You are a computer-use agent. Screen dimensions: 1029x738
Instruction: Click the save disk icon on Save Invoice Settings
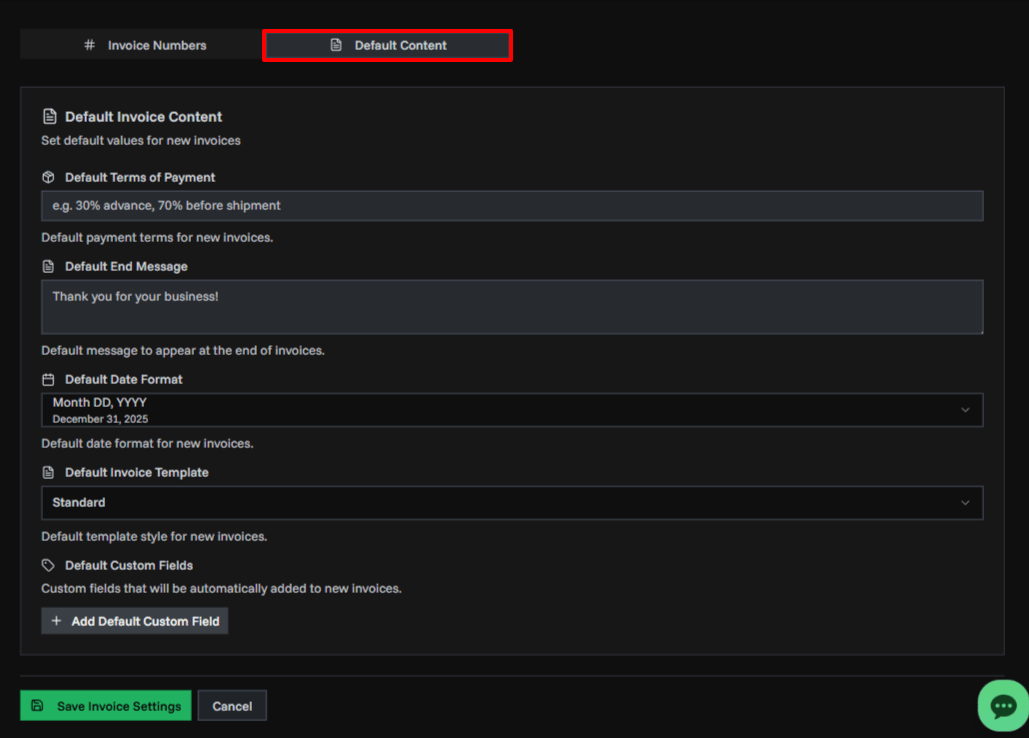(36, 705)
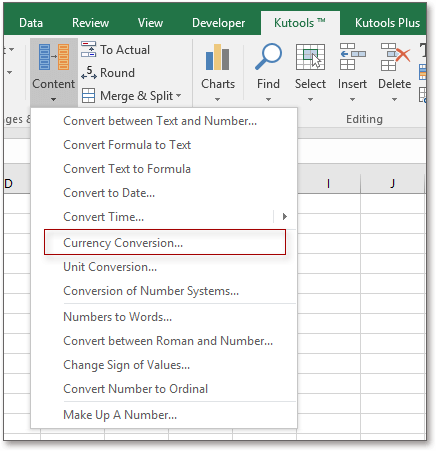Viewport: 436px width, 451px height.
Task: Switch to the Kutools Plus tab
Action: [x=387, y=23]
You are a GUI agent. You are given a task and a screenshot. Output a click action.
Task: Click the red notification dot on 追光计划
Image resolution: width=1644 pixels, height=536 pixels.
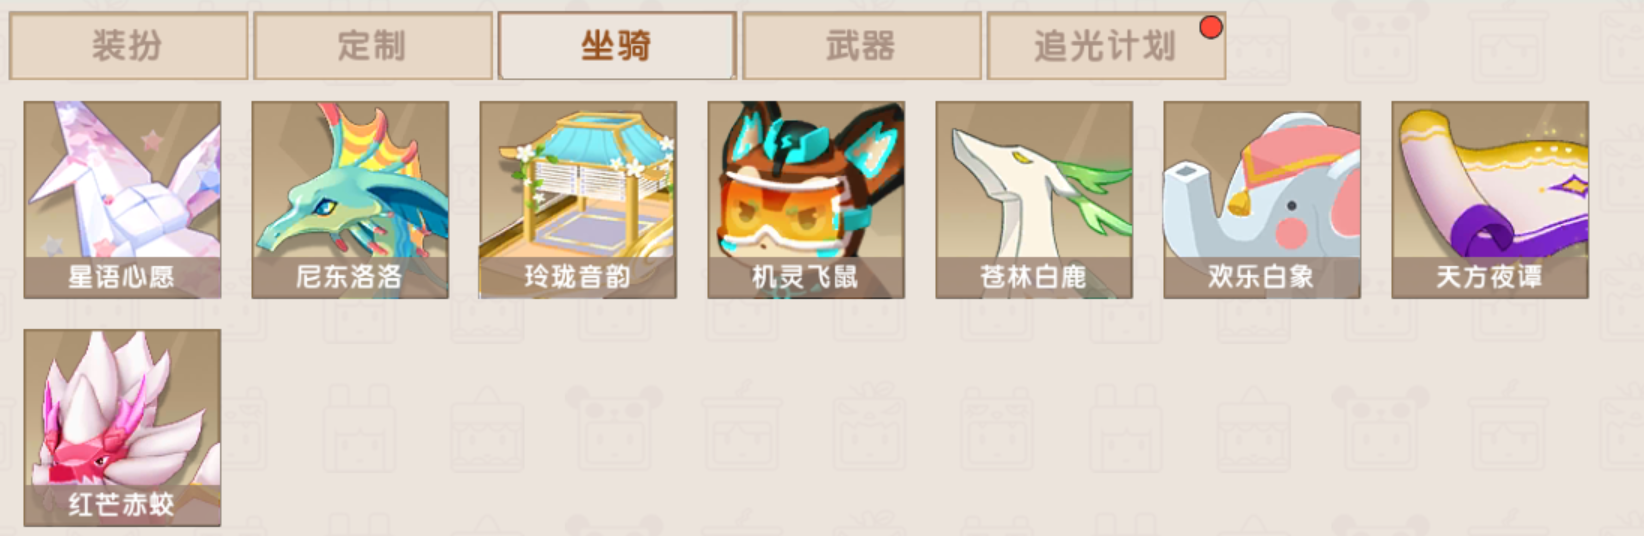(x=1211, y=27)
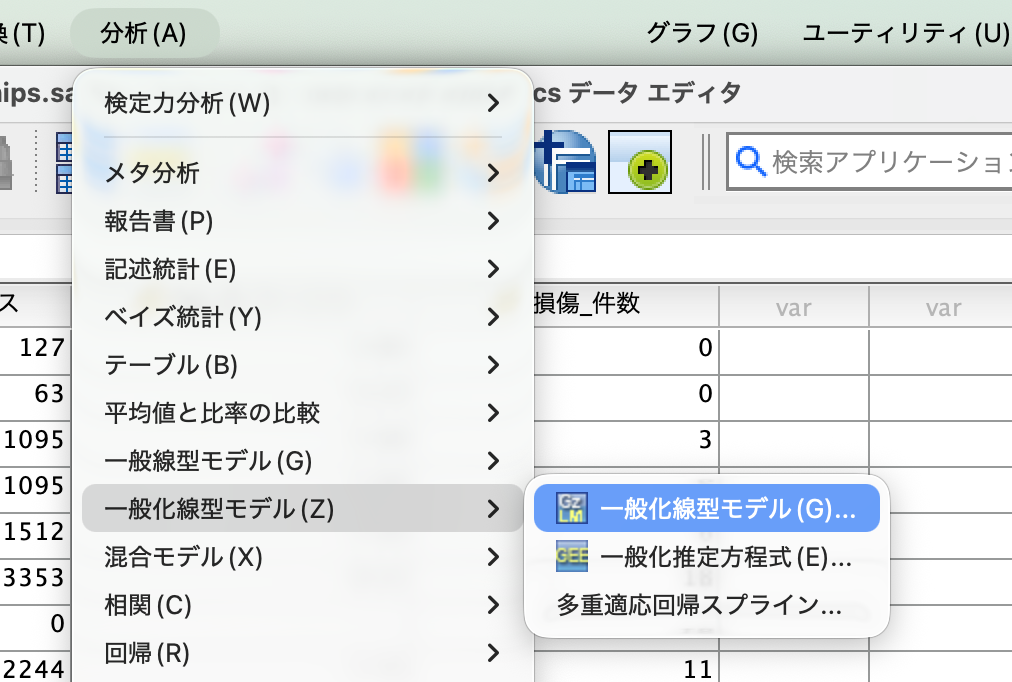Open the ユーティリティ (U) menu
This screenshot has width=1012, height=682.
click(906, 33)
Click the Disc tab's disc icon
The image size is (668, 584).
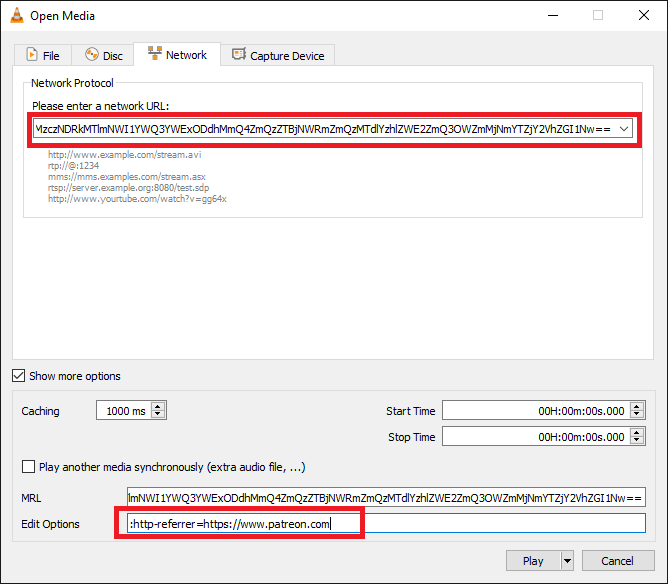click(x=92, y=55)
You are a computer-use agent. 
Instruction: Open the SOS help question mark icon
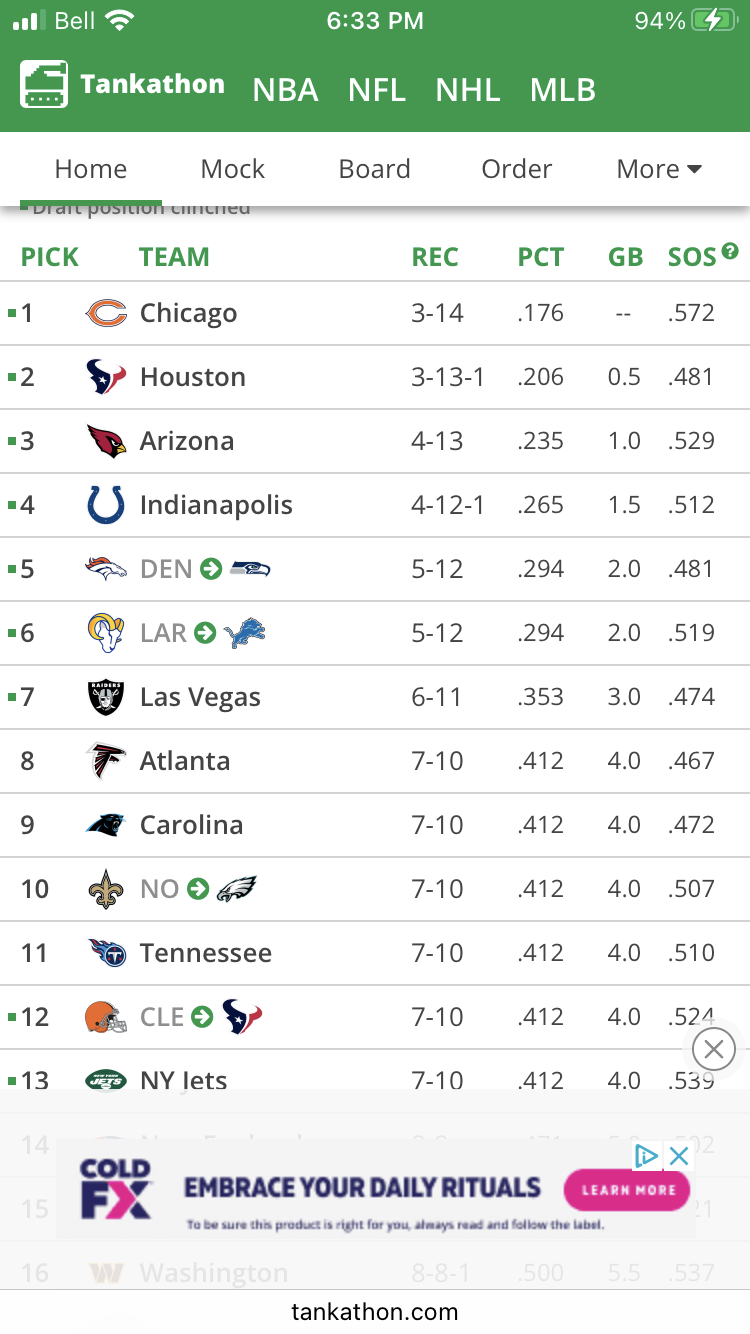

────────────────

## What you are asked to do
Restate, word for word and without pictures, the lines from the line containing "The image size is (668, 584)." to the last line of the records above.

## Answer for this exercise
The image size is (668, 584).
click(x=92, y=55)
You are a computer-use agent. 
Instruction: Open the SOS help question mark icon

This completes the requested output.